• _REQUIRED WORK_:
Begin at the first line below and copy each line exactly, ending with the line where "Linux (542, 1044)" appears.

Stored items from a collection:
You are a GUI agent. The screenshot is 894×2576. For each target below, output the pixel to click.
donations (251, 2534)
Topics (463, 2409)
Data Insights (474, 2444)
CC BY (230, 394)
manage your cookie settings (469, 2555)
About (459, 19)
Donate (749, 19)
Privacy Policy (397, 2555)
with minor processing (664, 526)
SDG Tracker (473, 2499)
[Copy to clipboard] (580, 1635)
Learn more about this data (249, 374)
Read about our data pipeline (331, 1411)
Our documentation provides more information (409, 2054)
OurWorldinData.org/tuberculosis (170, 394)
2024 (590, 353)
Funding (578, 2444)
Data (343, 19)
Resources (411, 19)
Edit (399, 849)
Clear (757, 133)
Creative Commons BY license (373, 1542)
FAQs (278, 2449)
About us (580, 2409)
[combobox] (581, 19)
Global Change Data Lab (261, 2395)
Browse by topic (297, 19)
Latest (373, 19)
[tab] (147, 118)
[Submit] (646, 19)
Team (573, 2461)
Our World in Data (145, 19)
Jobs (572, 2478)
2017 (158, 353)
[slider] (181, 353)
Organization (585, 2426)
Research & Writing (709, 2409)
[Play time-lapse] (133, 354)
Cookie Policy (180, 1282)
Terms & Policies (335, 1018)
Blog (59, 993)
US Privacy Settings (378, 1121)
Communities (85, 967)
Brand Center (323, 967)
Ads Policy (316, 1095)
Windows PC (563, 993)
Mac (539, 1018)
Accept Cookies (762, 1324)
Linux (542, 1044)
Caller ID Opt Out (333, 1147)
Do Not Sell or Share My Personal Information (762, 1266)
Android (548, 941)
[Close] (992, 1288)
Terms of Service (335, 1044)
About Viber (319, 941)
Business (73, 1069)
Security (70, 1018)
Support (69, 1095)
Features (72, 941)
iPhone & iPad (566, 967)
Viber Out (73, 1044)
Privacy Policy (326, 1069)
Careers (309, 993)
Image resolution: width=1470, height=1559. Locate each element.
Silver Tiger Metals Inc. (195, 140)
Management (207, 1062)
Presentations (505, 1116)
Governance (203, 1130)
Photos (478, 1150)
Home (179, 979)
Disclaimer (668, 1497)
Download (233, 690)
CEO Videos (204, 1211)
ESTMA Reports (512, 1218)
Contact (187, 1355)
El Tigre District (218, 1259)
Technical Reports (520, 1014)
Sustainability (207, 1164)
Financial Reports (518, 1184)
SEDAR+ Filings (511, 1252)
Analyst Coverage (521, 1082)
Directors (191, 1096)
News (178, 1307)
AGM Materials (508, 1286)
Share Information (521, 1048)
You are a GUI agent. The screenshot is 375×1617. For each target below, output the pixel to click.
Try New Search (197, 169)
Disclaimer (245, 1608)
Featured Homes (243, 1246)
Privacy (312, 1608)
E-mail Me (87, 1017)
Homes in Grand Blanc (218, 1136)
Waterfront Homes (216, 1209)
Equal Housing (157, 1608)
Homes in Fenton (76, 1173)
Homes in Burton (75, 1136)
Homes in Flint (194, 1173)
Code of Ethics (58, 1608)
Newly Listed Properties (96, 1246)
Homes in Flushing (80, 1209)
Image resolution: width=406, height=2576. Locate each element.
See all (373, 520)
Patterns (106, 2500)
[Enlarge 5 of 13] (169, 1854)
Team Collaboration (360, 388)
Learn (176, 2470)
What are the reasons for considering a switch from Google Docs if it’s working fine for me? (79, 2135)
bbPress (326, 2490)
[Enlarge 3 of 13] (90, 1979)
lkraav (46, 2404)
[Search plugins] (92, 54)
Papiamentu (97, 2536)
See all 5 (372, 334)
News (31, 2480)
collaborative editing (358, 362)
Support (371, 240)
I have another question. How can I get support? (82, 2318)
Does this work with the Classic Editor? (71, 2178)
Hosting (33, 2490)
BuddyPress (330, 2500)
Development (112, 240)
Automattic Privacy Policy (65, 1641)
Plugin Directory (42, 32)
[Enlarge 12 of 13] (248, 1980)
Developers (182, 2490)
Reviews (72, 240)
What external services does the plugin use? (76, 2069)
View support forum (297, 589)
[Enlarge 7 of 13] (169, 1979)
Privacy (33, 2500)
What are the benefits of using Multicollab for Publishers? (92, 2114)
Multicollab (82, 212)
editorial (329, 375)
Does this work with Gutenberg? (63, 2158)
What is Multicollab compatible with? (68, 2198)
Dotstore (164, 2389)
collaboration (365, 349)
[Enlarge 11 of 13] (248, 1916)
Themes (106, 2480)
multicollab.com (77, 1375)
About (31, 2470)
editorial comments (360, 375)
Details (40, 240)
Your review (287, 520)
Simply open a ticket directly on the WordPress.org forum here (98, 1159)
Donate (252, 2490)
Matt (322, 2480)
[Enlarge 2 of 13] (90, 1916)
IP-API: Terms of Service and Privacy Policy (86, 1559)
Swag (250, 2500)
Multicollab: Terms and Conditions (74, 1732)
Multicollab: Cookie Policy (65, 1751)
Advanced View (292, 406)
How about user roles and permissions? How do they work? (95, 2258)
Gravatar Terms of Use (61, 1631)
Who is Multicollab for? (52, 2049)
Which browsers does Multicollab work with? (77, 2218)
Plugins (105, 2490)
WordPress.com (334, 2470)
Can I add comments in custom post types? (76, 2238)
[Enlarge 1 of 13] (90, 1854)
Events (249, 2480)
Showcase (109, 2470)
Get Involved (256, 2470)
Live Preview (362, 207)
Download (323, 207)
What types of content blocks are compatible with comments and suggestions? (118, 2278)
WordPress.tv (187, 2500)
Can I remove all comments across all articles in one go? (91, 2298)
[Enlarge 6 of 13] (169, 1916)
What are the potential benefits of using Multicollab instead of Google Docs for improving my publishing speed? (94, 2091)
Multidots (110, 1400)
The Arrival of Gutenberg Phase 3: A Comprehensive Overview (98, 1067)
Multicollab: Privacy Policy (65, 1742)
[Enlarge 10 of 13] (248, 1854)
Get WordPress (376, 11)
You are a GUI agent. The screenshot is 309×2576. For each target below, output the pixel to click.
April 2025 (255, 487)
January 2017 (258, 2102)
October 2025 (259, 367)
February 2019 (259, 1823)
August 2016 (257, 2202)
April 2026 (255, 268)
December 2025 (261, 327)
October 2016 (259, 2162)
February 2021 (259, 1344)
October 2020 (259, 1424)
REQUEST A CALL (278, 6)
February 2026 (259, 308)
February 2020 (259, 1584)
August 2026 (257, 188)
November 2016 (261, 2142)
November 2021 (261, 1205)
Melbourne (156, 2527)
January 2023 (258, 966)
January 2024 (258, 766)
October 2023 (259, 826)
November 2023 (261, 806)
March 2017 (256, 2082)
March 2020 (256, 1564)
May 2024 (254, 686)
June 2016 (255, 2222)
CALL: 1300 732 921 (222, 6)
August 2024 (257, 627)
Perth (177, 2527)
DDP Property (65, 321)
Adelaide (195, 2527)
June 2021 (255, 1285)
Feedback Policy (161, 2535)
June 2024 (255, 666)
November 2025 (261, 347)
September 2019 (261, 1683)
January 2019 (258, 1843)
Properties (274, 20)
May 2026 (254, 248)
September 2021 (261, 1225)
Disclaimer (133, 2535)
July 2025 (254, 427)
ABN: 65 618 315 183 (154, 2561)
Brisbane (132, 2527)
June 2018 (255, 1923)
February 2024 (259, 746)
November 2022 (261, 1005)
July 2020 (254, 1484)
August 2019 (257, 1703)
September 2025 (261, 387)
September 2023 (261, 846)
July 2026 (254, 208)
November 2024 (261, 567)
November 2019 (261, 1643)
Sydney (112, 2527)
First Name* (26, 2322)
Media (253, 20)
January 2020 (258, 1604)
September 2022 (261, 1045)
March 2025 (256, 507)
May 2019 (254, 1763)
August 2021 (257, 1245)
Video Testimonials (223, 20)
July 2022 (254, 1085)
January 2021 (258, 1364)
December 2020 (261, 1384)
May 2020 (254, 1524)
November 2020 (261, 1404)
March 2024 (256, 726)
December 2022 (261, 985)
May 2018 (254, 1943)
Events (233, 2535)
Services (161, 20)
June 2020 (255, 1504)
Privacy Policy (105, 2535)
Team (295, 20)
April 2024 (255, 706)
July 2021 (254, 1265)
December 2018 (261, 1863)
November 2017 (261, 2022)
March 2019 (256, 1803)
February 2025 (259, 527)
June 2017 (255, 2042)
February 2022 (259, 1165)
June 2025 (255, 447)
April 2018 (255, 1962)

• _EXERCISE SOLUTION_:
You are a GUI agent. The screenshot is 894×2576. For each target below, output the pixel to click.
donations (251, 2534)
Topics (463, 2409)
Data Insights (474, 2444)
CC BY (230, 394)
manage your cookie settings (469, 2555)
About (459, 19)
Donate (749, 19)
Privacy Policy (397, 2555)
with minor processing (664, 526)
SDG Tracker (473, 2499)
[Copy to clipboard] (580, 1635)
Learn more about this data (249, 374)
Read about our data pipeline (331, 1411)
Our documentation provides more information (409, 2054)
OurWorldinData.org/tuberculosis (170, 394)
2024 (590, 353)
Funding (578, 2444)
Data (343, 19)
Resources (411, 19)
Edit (399, 849)
Clear (757, 133)
Creative Commons BY license (373, 1542)
FAQs (278, 2449)
About us (580, 2409)
[combobox] (581, 19)
Global Change Data Lab (261, 2395)
Browse by topic (297, 19)
Latest (373, 19)
[tab] (147, 118)
[Submit] (646, 19)
Team (573, 2461)
Our World in Data (145, 19)
Jobs (572, 2478)
2017 (158, 353)
[slider] (181, 353)
Organization (585, 2426)
Research & Writing (709, 2409)
[Play time-lapse] (133, 354)
Cookie Policy (180, 1282)
Terms & Policies (335, 1018)
Blog (59, 993)
US Privacy Settings (378, 1121)
Communities (85, 967)
Brand Center (323, 967)
Ads Policy (316, 1095)
Windows PC (563, 993)
Mac (539, 1018)
Accept Cookies (762, 1324)
Linux (542, 1044)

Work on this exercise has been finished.